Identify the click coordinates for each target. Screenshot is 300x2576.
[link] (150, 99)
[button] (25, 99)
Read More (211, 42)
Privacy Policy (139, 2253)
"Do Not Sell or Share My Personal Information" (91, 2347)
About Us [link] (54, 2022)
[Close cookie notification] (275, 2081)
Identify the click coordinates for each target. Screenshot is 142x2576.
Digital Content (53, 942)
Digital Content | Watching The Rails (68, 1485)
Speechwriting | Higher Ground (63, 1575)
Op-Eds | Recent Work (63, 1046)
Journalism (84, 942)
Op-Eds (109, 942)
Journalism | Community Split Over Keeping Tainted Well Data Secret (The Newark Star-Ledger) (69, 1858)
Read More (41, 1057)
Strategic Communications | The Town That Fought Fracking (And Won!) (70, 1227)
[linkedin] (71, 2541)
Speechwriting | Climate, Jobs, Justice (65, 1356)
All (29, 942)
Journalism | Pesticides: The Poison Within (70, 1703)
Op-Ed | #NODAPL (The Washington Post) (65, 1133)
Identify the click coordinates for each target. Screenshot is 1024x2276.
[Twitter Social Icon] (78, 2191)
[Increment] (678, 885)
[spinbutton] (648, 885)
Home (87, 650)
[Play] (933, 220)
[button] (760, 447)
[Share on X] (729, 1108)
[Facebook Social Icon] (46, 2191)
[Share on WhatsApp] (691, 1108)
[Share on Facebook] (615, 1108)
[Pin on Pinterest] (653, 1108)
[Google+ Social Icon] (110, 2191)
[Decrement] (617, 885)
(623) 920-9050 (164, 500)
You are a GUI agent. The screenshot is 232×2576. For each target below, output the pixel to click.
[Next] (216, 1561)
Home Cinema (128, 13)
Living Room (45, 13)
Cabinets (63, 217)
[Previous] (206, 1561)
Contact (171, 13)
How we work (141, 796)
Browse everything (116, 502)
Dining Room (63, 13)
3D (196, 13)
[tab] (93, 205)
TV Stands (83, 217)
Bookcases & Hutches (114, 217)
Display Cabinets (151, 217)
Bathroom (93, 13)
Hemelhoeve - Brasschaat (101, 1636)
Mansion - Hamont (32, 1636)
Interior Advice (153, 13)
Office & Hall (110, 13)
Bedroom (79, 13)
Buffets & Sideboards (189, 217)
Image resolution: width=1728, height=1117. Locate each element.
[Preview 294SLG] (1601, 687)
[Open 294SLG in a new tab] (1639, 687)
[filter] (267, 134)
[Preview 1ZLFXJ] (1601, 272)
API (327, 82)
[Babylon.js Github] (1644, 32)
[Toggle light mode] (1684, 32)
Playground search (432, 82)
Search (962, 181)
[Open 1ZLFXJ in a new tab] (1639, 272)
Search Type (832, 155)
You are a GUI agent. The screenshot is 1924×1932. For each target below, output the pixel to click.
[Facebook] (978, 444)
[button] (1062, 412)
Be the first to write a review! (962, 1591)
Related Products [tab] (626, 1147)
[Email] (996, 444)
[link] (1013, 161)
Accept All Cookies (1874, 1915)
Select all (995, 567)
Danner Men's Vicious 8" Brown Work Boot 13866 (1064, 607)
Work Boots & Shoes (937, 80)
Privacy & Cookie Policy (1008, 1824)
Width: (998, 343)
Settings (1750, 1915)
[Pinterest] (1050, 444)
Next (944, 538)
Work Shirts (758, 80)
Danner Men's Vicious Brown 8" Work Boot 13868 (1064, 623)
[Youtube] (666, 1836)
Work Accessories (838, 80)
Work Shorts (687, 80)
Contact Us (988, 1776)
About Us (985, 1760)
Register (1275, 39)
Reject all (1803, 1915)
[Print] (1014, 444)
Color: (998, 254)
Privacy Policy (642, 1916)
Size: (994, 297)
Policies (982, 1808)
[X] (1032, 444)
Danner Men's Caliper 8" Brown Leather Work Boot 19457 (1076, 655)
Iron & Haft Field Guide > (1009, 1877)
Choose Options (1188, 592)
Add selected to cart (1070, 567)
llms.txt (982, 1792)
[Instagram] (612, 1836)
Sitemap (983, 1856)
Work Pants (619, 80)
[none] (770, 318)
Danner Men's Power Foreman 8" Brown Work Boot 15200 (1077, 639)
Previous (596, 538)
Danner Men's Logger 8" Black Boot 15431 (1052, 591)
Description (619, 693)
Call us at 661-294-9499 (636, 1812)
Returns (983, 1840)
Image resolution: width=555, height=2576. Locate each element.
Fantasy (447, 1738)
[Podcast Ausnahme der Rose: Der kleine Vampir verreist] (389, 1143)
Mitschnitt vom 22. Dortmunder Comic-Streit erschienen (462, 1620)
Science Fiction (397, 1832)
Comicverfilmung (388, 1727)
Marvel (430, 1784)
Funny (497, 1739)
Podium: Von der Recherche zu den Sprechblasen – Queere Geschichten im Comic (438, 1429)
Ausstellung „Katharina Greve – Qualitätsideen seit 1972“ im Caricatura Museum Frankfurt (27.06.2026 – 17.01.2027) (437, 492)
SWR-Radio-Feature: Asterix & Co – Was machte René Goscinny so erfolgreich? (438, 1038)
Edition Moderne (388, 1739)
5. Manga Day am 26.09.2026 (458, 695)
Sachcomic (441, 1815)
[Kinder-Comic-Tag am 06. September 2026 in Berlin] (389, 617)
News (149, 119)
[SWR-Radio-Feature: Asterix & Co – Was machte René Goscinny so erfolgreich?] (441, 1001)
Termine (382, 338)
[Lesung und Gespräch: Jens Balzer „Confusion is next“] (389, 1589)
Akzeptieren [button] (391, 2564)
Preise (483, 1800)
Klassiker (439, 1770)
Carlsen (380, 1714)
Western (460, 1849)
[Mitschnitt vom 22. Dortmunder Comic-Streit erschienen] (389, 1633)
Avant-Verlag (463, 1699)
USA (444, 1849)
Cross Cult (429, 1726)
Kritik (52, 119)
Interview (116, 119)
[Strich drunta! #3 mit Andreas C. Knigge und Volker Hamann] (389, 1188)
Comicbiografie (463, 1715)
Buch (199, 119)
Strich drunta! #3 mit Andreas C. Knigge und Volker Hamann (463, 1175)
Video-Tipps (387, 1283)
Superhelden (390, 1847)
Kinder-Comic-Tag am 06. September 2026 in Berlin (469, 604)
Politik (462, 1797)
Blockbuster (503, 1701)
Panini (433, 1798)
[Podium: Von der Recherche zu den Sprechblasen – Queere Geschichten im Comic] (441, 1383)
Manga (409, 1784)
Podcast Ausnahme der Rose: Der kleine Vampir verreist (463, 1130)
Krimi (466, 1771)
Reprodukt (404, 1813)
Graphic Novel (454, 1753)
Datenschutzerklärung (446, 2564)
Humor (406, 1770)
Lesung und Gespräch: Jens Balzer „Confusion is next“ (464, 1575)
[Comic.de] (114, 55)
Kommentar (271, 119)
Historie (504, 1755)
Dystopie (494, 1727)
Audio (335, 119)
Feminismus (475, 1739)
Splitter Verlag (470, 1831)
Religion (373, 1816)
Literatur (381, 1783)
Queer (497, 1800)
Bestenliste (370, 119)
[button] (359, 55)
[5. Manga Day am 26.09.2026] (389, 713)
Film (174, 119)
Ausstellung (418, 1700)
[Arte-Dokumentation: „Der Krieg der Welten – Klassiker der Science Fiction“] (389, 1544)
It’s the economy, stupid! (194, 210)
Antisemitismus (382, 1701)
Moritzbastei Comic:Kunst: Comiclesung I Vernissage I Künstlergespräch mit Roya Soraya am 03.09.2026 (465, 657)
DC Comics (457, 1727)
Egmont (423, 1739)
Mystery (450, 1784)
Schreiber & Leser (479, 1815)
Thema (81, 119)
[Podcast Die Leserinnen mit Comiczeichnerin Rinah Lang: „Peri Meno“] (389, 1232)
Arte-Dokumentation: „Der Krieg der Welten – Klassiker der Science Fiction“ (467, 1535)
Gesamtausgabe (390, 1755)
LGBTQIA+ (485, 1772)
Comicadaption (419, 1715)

:::::

_About this exercise_
Please, from the material above, copy only the lines from the line with "[Facebook Social Icon] (46, 2191)" up to and including the line with "13866 (1064, 607)", exactly as written.

_Solution to this exercise_
[Facebook Social Icon] (46, 2191)
[Share on WhatsApp] (691, 1108)
[Share on Facebook] (615, 1108)
[Pin on Pinterest] (653, 1108)
[Google+ Social Icon] (110, 2191)
[Decrement] (617, 885)
(623) 920-9050 (164, 500)
You are a GUI agent. The screenshot is 232×2576. For each target below, output the pixel to click.
[Next] (216, 1561)
Home Cinema (128, 13)
Living Room (45, 13)
Cabinets (63, 217)
[Previous] (206, 1561)
Contact (171, 13)
How we work (141, 796)
Browse everything (116, 502)
Dining Room (63, 13)
3D (196, 13)
[tab] (93, 205)
TV Stands (83, 217)
Bookcases & Hutches (114, 217)
Display Cabinets (151, 217)
Bathroom (93, 13)
Hemelhoeve - Brasschaat (101, 1636)
Mansion - Hamont (32, 1636)
Interior Advice (153, 13)
Office & Hall (110, 13)
Bedroom (79, 13)
Buffets & Sideboards (189, 217)
Image resolution: width=1728, height=1117. Locate each element.
[Preview 294SLG] (1601, 687)
[Open 294SLG in a new tab] (1639, 687)
[filter] (267, 134)
[Preview 1ZLFXJ] (1601, 272)
API (327, 82)
[Babylon.js Github] (1644, 32)
[Toggle light mode] (1684, 32)
Playground search (432, 82)
Search (962, 181)
[Open 1ZLFXJ in a new tab] (1639, 272)
Search Type (832, 155)
You are a GUI agent. The screenshot is 1924×1932. For each target below, output the pixel to click.
[Facebook] (978, 444)
[button] (1062, 412)
Be the first to write a review! (962, 1591)
Related Products [tab] (626, 1147)
[Email] (996, 444)
[link] (1013, 161)
Accept All Cookies (1874, 1915)
Select all (995, 567)
Danner Men's Vicious 8" Brown Work Boot 13866 (1064, 607)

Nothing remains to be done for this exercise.